L’AEFO indique que la Fédération des enseignantes-enseignants des écoles secondaires de l’Ontario (OSSTF/FEESO), la Fédération des enseignantes et des enseignants de l’élémentaire de l’Ontario (FEEO) et l’Ontario English Catholic Teachers Association (OECTA), présenteront chacune « une requête à la CRTO affirmant que le Guide relatif à la réouverture des écoles de l’Ontario du ministère de l’Éducation ne prend pas toutes les précautions raisonnables pour protéger les travailleuses et travailleurs, comme l’exige l’alinéa 25 (2) h) de la Loi sur la santé et la sécurité au travail. »
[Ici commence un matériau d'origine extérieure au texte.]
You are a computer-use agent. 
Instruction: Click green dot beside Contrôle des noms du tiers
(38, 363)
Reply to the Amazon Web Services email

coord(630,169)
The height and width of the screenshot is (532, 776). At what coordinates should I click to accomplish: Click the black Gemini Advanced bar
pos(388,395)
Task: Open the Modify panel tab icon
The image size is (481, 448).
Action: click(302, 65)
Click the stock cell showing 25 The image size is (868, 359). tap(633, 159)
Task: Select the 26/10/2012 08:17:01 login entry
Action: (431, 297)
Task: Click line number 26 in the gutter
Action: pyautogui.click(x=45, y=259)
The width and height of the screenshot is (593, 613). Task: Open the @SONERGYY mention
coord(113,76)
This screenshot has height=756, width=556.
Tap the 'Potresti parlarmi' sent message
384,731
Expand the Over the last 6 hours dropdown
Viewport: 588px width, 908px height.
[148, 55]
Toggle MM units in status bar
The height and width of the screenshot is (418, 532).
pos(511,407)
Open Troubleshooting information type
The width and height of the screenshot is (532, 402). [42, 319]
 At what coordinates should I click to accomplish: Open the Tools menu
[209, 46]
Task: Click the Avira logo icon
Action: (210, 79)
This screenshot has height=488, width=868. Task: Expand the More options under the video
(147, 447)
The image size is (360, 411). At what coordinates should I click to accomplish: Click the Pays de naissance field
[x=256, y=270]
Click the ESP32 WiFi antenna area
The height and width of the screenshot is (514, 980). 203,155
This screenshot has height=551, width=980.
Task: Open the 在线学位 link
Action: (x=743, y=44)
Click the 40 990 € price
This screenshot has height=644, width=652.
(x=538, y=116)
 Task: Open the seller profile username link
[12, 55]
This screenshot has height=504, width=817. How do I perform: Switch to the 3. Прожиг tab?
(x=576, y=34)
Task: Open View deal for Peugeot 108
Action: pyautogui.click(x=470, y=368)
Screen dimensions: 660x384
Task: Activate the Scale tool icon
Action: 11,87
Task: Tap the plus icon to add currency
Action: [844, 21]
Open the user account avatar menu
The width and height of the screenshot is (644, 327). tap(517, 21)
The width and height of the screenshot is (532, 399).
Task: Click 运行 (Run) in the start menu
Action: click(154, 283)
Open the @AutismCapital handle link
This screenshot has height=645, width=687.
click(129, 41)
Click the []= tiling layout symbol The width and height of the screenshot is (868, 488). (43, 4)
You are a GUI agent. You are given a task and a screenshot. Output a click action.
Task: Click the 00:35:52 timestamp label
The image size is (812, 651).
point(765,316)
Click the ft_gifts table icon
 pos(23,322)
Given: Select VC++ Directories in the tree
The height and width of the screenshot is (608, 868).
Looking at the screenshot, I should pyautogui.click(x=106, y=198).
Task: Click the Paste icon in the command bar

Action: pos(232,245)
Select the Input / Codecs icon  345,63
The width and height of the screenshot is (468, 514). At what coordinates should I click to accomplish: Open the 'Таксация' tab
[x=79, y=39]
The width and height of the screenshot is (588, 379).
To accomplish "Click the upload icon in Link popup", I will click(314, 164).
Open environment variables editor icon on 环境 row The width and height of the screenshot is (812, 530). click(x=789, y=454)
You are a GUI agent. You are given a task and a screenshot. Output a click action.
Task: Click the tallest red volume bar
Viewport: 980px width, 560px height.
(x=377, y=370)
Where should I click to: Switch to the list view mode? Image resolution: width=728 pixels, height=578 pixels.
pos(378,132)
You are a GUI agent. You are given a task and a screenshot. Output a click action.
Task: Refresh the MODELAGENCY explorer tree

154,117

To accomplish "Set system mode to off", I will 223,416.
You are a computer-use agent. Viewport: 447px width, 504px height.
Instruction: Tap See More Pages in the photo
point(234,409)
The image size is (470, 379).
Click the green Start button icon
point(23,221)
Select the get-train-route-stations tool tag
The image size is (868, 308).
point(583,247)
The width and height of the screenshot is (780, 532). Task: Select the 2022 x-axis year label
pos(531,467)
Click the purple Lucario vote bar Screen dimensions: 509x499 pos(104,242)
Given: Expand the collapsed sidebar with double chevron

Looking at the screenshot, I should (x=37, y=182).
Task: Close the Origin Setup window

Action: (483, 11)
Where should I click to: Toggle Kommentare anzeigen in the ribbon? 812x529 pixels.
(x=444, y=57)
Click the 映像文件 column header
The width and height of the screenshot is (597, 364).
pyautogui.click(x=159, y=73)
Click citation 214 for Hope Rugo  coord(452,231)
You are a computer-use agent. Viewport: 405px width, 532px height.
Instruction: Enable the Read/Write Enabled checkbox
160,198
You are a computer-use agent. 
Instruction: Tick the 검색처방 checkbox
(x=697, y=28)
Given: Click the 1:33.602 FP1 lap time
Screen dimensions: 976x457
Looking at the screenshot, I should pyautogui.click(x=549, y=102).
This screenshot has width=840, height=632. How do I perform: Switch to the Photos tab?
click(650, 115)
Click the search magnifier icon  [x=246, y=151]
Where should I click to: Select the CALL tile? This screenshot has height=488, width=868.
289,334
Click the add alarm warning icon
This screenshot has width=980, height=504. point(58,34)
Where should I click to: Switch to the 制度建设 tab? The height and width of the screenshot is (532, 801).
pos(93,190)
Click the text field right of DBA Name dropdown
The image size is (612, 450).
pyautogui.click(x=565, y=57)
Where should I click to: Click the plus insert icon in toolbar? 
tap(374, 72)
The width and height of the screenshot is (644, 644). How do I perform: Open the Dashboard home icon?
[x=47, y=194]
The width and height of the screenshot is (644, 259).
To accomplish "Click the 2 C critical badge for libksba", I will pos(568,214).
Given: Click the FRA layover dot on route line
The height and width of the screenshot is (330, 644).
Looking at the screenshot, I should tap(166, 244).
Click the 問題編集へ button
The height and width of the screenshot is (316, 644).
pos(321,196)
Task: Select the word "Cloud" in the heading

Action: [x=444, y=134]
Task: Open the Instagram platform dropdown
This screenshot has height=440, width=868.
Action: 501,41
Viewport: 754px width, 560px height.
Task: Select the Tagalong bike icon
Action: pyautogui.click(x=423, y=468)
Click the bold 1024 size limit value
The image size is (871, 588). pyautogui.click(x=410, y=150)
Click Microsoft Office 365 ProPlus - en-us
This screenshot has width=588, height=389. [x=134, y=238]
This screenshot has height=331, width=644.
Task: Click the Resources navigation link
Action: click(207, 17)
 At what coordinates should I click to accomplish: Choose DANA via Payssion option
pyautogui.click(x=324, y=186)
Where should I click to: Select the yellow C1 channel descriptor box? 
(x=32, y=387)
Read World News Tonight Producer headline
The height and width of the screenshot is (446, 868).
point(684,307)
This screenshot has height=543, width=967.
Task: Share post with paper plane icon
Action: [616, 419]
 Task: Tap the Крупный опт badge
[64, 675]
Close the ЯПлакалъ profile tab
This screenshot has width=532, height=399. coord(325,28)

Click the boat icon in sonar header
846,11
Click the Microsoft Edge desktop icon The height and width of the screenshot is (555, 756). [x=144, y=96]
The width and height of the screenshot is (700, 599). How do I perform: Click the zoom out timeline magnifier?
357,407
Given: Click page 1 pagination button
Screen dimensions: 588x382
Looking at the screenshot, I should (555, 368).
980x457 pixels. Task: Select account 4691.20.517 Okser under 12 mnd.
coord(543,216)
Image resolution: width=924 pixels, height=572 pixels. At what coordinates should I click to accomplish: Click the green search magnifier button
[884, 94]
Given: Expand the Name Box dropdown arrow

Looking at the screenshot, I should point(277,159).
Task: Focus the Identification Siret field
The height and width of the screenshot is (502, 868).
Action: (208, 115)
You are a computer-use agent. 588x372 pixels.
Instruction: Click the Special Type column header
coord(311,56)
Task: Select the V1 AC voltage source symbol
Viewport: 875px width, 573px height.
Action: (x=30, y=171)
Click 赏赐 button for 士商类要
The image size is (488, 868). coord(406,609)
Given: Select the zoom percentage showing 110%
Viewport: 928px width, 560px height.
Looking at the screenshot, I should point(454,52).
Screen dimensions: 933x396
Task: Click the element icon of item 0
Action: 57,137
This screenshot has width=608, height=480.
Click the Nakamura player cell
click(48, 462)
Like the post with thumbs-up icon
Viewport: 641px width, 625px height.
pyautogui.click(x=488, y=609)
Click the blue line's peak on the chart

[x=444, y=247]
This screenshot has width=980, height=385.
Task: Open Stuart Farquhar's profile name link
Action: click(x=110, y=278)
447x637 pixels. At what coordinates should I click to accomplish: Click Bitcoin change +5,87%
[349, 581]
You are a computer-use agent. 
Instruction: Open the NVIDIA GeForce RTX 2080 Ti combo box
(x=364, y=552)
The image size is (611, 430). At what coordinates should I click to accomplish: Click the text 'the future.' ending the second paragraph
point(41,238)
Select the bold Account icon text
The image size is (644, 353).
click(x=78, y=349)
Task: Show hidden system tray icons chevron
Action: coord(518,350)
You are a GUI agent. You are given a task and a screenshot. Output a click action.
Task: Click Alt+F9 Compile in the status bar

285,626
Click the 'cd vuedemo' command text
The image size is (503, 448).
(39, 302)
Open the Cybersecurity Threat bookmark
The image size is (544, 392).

Les syndicats précisent que le ministère du Travail n’avait pas répondu à toutes leurs demandes en date du 28 août. À quelques jours de la rentrée seulement n’est-il pas un peu tard pour déposer une poursuite?
« C’est la suite logique après avoir tenté d’avoir des discussions et après avoir eu des rencontres formelles. Nous sommes rendus où nous en sommes et on n’aurait pas pu faire ça plus tôt, car on n’avait pas l’approbation de tous les partis. C’est navrant, mais tout ça aurait dû se faire il y a plusieurs mois, mais on se retrouve où l’on est aujourd’hui », affirme Rémi Sabourin.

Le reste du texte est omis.